→ SOURCE RECORDS
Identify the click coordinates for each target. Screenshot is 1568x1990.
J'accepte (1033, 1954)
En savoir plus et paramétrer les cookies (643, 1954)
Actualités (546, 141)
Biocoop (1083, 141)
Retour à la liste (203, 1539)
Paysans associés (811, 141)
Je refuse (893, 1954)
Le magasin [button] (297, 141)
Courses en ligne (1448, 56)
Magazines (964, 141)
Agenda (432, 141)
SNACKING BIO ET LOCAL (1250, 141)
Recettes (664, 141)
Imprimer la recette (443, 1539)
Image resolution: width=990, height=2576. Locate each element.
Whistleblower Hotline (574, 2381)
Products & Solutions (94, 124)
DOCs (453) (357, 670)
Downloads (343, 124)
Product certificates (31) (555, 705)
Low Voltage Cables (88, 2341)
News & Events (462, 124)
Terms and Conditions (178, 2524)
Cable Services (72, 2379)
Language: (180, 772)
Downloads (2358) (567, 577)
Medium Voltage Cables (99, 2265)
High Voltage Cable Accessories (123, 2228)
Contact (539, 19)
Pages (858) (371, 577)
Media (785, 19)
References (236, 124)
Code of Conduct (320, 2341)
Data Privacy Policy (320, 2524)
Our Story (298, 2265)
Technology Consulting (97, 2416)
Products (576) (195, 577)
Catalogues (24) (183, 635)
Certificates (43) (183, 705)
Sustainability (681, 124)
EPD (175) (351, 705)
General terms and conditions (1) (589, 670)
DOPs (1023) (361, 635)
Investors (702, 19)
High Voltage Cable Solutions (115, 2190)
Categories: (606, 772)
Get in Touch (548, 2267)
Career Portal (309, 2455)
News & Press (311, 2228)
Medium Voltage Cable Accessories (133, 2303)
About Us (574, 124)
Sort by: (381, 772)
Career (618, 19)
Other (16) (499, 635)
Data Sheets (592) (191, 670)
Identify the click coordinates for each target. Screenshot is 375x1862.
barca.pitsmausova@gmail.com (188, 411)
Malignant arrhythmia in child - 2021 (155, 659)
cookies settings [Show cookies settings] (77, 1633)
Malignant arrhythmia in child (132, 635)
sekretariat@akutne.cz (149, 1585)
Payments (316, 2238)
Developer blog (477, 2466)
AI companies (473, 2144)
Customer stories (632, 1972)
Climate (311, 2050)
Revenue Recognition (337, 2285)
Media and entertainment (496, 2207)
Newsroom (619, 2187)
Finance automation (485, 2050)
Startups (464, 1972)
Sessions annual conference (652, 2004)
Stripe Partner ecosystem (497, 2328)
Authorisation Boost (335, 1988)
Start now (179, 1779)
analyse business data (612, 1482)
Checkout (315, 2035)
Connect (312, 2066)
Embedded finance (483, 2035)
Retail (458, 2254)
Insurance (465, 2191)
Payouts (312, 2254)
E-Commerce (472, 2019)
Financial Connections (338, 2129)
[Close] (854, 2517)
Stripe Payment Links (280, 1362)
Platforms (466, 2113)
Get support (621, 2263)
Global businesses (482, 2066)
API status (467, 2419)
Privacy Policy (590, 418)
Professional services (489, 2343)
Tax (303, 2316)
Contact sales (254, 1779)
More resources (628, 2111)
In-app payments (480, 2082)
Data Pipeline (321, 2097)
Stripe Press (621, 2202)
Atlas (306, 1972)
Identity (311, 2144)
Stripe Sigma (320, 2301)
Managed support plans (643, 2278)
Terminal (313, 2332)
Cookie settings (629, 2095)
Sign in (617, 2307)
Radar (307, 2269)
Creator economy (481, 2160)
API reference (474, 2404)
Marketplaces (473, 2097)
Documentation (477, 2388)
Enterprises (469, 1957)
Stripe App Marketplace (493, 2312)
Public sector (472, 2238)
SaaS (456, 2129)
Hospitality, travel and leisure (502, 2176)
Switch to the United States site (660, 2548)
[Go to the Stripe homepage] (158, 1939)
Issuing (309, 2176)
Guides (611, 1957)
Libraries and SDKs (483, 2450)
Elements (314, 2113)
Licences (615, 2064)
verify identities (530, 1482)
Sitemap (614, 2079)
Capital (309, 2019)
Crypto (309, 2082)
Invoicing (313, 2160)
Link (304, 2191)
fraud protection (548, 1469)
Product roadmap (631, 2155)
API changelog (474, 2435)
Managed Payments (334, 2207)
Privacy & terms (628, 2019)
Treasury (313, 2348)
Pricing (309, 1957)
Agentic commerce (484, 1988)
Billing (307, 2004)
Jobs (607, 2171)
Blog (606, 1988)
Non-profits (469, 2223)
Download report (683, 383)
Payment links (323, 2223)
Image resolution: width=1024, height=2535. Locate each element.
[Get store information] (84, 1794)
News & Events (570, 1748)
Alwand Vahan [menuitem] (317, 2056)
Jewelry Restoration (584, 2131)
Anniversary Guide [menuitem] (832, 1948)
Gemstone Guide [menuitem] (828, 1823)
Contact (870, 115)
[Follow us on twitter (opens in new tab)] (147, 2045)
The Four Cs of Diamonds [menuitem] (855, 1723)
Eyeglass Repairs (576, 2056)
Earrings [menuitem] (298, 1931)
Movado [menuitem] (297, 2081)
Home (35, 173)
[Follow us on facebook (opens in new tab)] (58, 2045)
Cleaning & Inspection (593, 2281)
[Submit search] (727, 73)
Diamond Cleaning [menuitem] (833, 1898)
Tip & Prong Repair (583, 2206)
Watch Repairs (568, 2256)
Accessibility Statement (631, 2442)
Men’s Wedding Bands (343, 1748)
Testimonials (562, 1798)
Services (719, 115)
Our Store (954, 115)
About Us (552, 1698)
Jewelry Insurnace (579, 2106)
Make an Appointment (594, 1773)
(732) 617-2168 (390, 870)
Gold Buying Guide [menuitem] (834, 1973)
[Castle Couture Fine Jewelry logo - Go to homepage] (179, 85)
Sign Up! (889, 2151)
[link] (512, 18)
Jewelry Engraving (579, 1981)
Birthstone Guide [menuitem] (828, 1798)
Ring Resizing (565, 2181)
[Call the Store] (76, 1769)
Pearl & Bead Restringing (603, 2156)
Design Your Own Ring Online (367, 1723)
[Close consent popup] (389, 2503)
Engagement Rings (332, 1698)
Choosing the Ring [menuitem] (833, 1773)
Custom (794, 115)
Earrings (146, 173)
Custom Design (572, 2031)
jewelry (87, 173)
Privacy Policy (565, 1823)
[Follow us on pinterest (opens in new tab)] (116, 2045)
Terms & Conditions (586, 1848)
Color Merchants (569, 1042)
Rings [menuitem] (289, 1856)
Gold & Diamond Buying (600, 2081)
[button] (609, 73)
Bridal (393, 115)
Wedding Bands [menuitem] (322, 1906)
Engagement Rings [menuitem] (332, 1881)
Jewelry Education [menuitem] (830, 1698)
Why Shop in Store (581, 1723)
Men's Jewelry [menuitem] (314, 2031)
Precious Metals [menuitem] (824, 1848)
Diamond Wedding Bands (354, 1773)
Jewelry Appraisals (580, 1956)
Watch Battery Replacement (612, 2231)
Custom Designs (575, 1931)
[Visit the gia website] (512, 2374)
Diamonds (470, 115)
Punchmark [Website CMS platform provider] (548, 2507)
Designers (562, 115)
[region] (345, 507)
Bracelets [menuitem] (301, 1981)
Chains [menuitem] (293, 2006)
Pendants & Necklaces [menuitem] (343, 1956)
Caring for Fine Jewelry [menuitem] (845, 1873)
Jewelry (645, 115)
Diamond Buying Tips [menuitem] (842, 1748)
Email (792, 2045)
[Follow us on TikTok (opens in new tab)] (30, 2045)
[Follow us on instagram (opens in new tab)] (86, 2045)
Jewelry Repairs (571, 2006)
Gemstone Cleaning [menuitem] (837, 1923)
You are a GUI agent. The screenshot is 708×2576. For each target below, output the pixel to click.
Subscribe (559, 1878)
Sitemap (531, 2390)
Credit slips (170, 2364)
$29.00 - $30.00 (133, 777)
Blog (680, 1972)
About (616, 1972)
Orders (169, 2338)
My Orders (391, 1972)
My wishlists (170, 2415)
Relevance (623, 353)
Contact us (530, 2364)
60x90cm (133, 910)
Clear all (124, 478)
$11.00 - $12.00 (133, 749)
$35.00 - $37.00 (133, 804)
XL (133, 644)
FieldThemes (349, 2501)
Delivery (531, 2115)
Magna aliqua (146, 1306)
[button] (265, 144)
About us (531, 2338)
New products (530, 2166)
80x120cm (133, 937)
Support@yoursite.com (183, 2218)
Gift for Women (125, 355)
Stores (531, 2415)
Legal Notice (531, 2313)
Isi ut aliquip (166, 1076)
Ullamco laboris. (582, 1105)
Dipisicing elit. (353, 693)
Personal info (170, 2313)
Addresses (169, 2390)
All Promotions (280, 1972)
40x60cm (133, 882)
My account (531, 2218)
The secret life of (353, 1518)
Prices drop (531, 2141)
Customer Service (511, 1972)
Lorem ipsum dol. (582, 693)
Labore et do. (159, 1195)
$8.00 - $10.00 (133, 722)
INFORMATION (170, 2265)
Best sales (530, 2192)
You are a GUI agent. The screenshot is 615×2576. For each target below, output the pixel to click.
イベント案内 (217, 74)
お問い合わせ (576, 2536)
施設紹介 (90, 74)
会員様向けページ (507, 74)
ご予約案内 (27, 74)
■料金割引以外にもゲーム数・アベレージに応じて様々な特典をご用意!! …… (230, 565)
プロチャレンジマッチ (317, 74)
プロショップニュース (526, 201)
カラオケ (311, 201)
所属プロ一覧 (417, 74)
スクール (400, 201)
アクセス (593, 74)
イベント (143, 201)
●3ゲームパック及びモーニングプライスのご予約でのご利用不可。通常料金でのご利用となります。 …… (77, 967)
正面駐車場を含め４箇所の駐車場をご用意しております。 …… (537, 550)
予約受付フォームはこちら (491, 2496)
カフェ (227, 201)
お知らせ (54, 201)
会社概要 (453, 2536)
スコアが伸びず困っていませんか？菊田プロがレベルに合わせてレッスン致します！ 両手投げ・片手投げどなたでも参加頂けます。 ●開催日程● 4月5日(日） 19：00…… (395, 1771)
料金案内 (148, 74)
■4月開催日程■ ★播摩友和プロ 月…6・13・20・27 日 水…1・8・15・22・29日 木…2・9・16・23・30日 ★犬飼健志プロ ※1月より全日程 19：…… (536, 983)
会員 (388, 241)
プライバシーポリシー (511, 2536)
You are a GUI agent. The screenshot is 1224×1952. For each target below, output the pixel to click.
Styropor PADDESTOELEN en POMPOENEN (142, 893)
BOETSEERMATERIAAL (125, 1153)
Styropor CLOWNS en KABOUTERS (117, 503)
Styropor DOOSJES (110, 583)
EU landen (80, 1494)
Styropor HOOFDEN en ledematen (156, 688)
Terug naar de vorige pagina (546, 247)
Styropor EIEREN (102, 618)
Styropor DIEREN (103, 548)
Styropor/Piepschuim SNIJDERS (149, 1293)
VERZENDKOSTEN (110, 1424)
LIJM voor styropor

→ PROBLEM TO SOLVE
Reproduce the records above without any change, from their first line through the line that contains "Technology Consulting (97, 2416)".

→ OUTPUT
Identify the click coordinates for each target. Screenshot is 1568x1990.
J'accepte (1033, 1954)
En savoir plus et paramétrer les cookies (643, 1954)
Actualités (546, 141)
Biocoop (1083, 141)
Retour à la liste (203, 1539)
Paysans associés (811, 141)
Je refuse (893, 1954)
Le magasin [button] (297, 141)
Courses en ligne (1448, 56)
Magazines (964, 141)
Agenda (432, 141)
SNACKING BIO ET LOCAL (1250, 141)
Recettes (664, 141)
Imprimer la recette (443, 1539)
Image resolution: width=990, height=2576. Locate each element.
Whistleblower Hotline (574, 2381)
Products & Solutions (94, 124)
DOCs (453) (357, 670)
Downloads (343, 124)
Product certificates (31) (555, 705)
Low Voltage Cables (88, 2341)
News & Events (462, 124)
Terms and Conditions (178, 2524)
Cable Services (72, 2379)
Language: (180, 772)
Downloads (2358) (567, 577)
Medium Voltage Cables (99, 2265)
High Voltage Cable Accessories (123, 2228)
Contact (539, 19)
Pages (858) (371, 577)
Media (785, 19)
References (236, 124)
Code of Conduct (320, 2341)
Data Privacy Policy (320, 2524)
Our Story (298, 2265)
Technology Consulting (97, 2416)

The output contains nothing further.